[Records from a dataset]
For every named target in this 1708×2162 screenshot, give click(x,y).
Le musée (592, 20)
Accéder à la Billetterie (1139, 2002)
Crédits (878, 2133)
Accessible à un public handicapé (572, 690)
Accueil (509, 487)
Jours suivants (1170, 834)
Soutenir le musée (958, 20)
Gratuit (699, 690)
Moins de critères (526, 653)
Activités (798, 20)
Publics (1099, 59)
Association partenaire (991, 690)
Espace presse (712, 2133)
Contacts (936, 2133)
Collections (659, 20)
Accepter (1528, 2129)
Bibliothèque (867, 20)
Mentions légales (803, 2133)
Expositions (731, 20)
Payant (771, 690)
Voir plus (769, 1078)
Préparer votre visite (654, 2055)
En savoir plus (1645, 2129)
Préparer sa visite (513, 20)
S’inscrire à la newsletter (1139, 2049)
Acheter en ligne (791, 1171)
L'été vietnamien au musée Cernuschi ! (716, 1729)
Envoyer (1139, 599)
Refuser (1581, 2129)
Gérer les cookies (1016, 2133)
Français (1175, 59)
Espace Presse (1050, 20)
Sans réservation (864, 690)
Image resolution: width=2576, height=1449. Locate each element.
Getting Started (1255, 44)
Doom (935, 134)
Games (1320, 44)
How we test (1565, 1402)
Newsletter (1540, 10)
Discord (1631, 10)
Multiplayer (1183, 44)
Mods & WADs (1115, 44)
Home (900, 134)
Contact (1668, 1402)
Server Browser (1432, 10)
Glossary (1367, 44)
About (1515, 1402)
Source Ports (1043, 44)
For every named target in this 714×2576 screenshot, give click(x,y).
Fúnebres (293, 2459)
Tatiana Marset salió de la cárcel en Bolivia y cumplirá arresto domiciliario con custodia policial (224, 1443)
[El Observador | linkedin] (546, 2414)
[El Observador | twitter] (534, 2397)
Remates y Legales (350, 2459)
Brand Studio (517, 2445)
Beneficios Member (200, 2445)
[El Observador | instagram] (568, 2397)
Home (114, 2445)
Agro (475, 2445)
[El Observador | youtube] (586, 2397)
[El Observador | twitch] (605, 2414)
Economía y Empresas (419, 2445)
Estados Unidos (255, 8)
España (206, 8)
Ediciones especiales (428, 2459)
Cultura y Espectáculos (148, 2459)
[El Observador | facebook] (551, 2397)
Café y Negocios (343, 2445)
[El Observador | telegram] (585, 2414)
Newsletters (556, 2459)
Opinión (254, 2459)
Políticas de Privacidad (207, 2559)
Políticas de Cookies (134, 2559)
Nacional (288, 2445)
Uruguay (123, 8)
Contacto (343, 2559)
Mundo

> PROMPT
Every line above should be written out again exactly as it stands.

> REPLY
For every named target in this 1708×2162 screenshot, give click(x,y).
Le musée (592, 20)
Accéder à la Billetterie (1139, 2002)
Crédits (878, 2133)
Accessible à un public handicapé (572, 690)
Accueil (509, 487)
Jours suivants (1170, 834)
Soutenir le musée (958, 20)
Gratuit (699, 690)
Moins de critères (526, 653)
Activités (798, 20)
Publics (1099, 59)
Association partenaire (991, 690)
Espace presse (712, 2133)
Contacts (936, 2133)
Collections (659, 20)
Accepter (1528, 2129)
Bibliothèque (867, 20)
Mentions légales (803, 2133)
Expositions (731, 20)
Payant (771, 690)
Voir plus (769, 1078)
Préparer votre visite (654, 2055)
En savoir plus (1645, 2129)
Préparer sa visite (513, 20)
S’inscrire à la newsletter (1139, 2049)
Acheter en ligne (791, 1171)
L'été vietnamien au musée Cernuschi ! (716, 1729)
Envoyer (1139, 599)
Refuser (1581, 2129)
Gérer les cookies (1016, 2133)
Français (1175, 59)
Espace Presse (1050, 20)
Sans réservation (864, 690)
Image resolution: width=2576, height=1449. Locate each element.
Getting Started (1255, 44)
Doom (935, 134)
Games (1320, 44)
How we test (1565, 1402)
Newsletter (1540, 10)
Discord (1631, 10)
Multiplayer (1183, 44)
Mods & WADs (1115, 44)
Home (900, 134)
Contact (1668, 1402)
Server Browser (1432, 10)
Glossary (1367, 44)
About (1515, 1402)
Source Ports (1043, 44)
For every named target in this 714×2576 screenshot, give click(x,y).
Fúnebres (293, 2459)
Tatiana Marset salió de la cárcel en Bolivia y cumplirá arresto domiciliario con custodia policial (224, 1443)
[El Observador | linkedin] (546, 2414)
[El Observador | twitter] (534, 2397)
Remates y Legales (350, 2459)
Brand Studio (517, 2445)
Beneficios Member (200, 2445)
[El Observador | instagram] (568, 2397)
Home (114, 2445)
Agro (475, 2445)
[El Observador | youtube] (586, 2397)
[El Observador | twitch] (605, 2414)
Economía y Empresas (419, 2445)
Estados Unidos (255, 8)
España (206, 8)
Ediciones especiales (428, 2459)
Cultura y Espectáculos (148, 2459)
[El Observador | facebook] (551, 2397)
Café y Negocios (343, 2445)
[El Observador | telegram] (585, 2414)
Newsletters (556, 2459)
Opinión (254, 2459)
Políticas de Privacidad (207, 2559)
Políticas de Cookies (134, 2559)
Nacional (288, 2445)
Uruguay (123, 8)
Contacto (343, 2559)
Mundo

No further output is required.